The development is proposed on the roughly 117-acre Schmale property between Old Swede and Pine Forge roads.
It would generate tax revenue for the Daniel Boone School District and the township without straining community resources or putting many children in the schools, the developers said.
Representatives of Greystone Capital Partners of Paoli, Chester County, went before the township's planning commission and supervisors in September to present their planned residential development, or PRD.
The development would have 230 single-family, age-restricted homes and 256 town houses.
It would require about 15 variances.
Kenneth Johnson and Erik P. Hugus of Greystone said the development they would be allowed to build without those variances so-called by-right would have a more negative impact on the township and school district.
If supervisors reject the planned development, Greystone said the company could go ahead with one of two by-right plans:
203 single-family homes of about 4,000 square feet, double the size of the PRD homes.

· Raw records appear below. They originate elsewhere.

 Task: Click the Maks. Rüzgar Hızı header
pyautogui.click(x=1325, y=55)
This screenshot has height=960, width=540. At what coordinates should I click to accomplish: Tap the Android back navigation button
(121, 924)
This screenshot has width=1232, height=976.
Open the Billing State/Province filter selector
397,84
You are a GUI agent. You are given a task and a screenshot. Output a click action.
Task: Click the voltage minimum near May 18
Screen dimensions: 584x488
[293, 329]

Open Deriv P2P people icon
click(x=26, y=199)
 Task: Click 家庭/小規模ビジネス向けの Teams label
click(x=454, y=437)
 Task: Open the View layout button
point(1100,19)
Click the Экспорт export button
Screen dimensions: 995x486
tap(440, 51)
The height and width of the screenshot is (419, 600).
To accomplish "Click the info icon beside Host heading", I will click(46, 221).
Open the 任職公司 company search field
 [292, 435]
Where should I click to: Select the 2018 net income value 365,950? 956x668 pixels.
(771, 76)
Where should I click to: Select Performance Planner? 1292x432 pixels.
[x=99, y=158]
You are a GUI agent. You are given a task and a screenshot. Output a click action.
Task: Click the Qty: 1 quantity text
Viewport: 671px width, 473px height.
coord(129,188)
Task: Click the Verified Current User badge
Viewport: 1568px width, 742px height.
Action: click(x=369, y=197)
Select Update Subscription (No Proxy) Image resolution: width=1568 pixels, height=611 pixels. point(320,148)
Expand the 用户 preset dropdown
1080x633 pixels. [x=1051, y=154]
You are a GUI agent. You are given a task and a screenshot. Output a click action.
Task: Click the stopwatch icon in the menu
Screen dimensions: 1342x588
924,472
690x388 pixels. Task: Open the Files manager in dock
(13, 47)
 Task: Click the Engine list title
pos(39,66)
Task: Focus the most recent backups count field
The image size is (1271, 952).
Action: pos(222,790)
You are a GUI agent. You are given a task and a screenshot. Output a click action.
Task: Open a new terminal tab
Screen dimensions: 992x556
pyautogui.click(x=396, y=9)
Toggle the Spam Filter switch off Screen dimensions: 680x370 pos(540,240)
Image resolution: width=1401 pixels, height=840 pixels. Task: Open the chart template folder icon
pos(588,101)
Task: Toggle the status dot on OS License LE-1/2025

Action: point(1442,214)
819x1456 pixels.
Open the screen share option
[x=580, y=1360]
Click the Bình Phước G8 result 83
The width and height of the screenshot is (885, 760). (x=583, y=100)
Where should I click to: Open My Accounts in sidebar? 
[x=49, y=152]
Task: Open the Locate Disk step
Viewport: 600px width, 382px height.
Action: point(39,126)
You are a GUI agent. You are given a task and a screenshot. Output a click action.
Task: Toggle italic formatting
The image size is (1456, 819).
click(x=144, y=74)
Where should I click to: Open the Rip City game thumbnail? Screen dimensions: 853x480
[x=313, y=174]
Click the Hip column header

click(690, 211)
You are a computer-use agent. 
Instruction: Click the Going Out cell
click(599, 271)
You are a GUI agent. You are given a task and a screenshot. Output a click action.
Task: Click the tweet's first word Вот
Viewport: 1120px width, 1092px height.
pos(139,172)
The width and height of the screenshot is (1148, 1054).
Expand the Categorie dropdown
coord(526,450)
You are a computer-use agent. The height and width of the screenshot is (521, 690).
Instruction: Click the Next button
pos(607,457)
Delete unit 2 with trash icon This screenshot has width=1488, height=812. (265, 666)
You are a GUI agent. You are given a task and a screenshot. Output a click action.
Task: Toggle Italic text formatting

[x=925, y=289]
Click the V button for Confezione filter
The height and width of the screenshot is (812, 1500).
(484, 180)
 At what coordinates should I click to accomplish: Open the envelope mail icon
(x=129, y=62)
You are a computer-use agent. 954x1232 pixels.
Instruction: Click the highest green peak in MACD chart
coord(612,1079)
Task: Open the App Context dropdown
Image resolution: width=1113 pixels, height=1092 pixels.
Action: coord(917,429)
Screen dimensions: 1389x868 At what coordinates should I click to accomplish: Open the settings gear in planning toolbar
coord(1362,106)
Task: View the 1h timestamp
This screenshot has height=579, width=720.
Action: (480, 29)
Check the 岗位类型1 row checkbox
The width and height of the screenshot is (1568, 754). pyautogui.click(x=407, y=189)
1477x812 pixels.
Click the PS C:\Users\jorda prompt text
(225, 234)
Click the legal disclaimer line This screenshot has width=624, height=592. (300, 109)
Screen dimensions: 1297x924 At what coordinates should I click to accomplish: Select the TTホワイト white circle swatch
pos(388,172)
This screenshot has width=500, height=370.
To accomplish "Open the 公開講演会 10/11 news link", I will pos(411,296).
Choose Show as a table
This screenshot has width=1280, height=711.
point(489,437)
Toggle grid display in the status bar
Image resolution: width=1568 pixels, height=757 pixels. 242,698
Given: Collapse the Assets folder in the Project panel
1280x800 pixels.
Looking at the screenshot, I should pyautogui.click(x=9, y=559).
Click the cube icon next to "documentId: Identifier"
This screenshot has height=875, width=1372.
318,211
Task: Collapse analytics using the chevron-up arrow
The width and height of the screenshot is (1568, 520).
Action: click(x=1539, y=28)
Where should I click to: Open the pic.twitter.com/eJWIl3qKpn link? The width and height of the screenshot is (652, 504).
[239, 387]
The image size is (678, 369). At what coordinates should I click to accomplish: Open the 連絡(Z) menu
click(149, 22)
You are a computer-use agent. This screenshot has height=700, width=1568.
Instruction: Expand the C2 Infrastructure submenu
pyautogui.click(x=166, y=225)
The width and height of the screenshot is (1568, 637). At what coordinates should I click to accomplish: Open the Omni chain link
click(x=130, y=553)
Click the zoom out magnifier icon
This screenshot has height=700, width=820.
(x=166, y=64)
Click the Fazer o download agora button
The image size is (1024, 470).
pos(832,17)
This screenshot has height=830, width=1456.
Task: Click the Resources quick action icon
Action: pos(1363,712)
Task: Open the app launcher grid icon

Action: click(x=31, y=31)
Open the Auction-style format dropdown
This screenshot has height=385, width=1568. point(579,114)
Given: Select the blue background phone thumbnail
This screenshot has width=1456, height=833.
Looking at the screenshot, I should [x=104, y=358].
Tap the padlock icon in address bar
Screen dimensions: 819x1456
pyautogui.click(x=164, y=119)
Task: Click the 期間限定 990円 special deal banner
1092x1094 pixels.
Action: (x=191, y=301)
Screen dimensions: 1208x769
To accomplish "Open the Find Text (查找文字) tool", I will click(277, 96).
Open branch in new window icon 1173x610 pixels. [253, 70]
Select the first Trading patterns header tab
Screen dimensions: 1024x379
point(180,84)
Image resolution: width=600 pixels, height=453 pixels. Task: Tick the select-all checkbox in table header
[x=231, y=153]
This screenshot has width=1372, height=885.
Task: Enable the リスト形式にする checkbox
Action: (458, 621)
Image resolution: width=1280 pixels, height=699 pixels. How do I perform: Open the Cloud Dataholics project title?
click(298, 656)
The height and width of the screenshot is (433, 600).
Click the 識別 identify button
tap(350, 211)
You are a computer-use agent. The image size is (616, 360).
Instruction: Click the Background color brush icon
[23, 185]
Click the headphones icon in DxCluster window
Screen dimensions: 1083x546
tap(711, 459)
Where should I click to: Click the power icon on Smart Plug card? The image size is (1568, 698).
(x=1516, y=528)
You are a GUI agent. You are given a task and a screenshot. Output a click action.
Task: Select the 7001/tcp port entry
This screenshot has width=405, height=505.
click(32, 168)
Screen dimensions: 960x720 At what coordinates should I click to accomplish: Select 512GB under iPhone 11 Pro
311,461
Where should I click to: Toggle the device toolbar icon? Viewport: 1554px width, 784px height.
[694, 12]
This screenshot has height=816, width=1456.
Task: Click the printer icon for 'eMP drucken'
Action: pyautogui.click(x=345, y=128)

302 single-family and duplex homes.
Johnson said the by-right plans would create more traffic and cost the school district more than the PRD.
"The thing speaks for itself on financial impact reports," Johnson said in a telephone interview.
Johnson and Hugus said building single-family homes for people 55 or older and town houses without age restrictions would reduce the number of children in the development and Boone schools.
Hugus, who lives in the township, told supervisors that either by-right plan could cost the school district up to $500,000, while the PRD could generate up to $900,000 in revenue.
Hugus said the PRD would have fewer than half the number of children as either by-right plan.
David H. Robbins, district superintendent, prefers the PRD plan to either of the other two, which would attract families with children.
"If you have half the houses in age-restricted, you don't have the students, plus you have the revenue," Robbins said. "I am looking at less impact on the district."
Richard L. Gokey, a supervisor and planning commission member, also thinks a planned development could work for the township.
But he wants to see fewer units and more open space in the plan.
"It is a positive to the school system as far as property taxes," Gokey said. "They don't put kids in the school, but they do pay property taxes.
"As far as I am concerned, I am still open-minded and more than willing to listen to proposals."
Greystone representatives said they won't file paperwork with Amity until they have a sense from supervisors and planners which plan the township prefers.
If approved as proposed, the PRD would have private roads maintained by the development, which could be gated.
It would have a community center and walking trails and could contain some commercial space. Developers plan to preserve the Schmale farmhouse.
The town houses and single-family homes would have two or three bedrooms.
The single-family homes would be 2,200 to 2,300 square feet. No size was available for the town houses.
Johnson declined to give a price range.
Contact reporter Phoebe Sweet at 610-371-5014 or email@example.com.
Greystone Capital Partners, Paoli, Chester County, wants to build a planned residential development, or PRD, in Amity Township. Company officials said it would be better for the area than a development of large single-family homes.
The PRD would include more units than a traditional development but age restrictions would mean fewer children so less of an impact on Daniel Boone schools and other services they said.
The PRD plan
230 single-family homes for residents 55 and older.
256 town houses.
About 2,600 average weekly vehicle trips.
About 140 children.
An estimated $1.96 million yearly gain for the township and school district.
A traditional plan
230 single-family homes or 302 single and twin homes.
About 2,230 average weekly vehicle trips.
About 310 children.
An estimated $635,000 yearly gain for the township and school district.